George Mitchell’s affinity for his community preceded him. He has been described as the personification of how African Americans should hold each other together and lift each other up. Recognizing Mitchell’s altruistic spirit, “keeping Dr. Martin Luther King Jr.’s dream alive in the hearts and minds of youth,” Baltimore’s Fox-45 TV bestowed him their 2019 Champion of Courage Award.
Mitchell demonstrated his work ethic, team spirit, leadership, and commitment to succeed, in his early youth, excelling as a football player. George showed prowess in sports and academics at Mergenthaler High School.
Post-high school, Mitchell attended Morgan State University, becoming a two-time wrestling champion in the Mid-Eastern Athletic Conference. He was also a standout Morgan Bears football player and pledged as a member of Phi Beta Sigma Fraternity. After Morgan, Mitchell continued his studies at Saint Leo University in Florida, with a concentration in Human Resource Science. Upon completion of his academic career, George did a stint in the U.S. Army.
In further preparation for his future career as a “wear-many-hats” community activist and social entrepreneur, George tried his hand at a series of successful business ventures. Mitchell became a Baltimore-based entertainment impresario, producing shows throughout the region for several years, featuring a roster of popular artists of the period. With solid master-of-ceremonies experience under his belt, George leveraged his promotional skills to open venues like the Electric Eye, a Baltimore nightclub.

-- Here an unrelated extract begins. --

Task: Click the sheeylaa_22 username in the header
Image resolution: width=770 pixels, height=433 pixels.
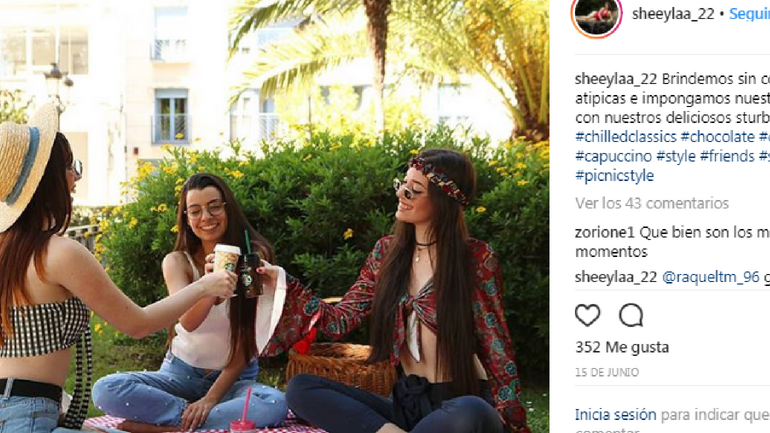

He followed up his entertainment industry success with a foray into food service, showcasing his culinary bona fides. Mitchell operated a series of restaurants in the Maryland/Virginia corridor, including “Big Daddy’s” in Baltimore, “Mitchells” in Petersburg, Virginia, “Uncle George’s” in St. Mary’s County Maryland, and “Prime Buffet” in Waldorf, Maryland.
George Mitchell’s record of success as a restaurateur earned him an opportunity as one of the first African American Golden Corral Restaurant franchise owners in Maryland. Continuing his winning entrepreneurial pursuits, George became a successful realtor in the Maryland suburbs of Washington, D.C.
The cumulative educational, military, and business experiences that shaped George E. Mitchell’s impressive skill sets, would combine with his personal virtues of compassion, social conscience, empathy, and determination, positioning him to excel as a future Park Heights community leader, and establish the Langston Hughes Community, Business and Resource Center as his base of operations.
From this platform, Mitchell would assume his acclaimed role as Park Heights’ “mayor.” The facility was a refuge where children read books, learned foreign languages, and played team sports. For adults, the space featured a small business incubator, and was a safe haven for elders to congregate. The Langston Hughes center served thousands of nutritious meals weekly to needy families and individuals.
In October 2020, George Mitchell was posthumously honored with the George E. Mitchell Black-Eyed Susan Stakes, an annual feature at the Preakness at Pimlico Racecourse, when the Park Heights Renaissance Corporation confers its prestigious George E. Mitchell Community Fellowship Grant to an outstanding community group who’ve distinguished themselves consistent with the legacy of Mr. Mitchell.
Join them May 20, 2023 at the Preakness Stakes for the third annual presentation of this year’s $30,000 grant recipient, Team F.A.B. (Fight Against Blight )— a workforce development and life skills program provider, part of the eternal living legacy of George E. Mitchell.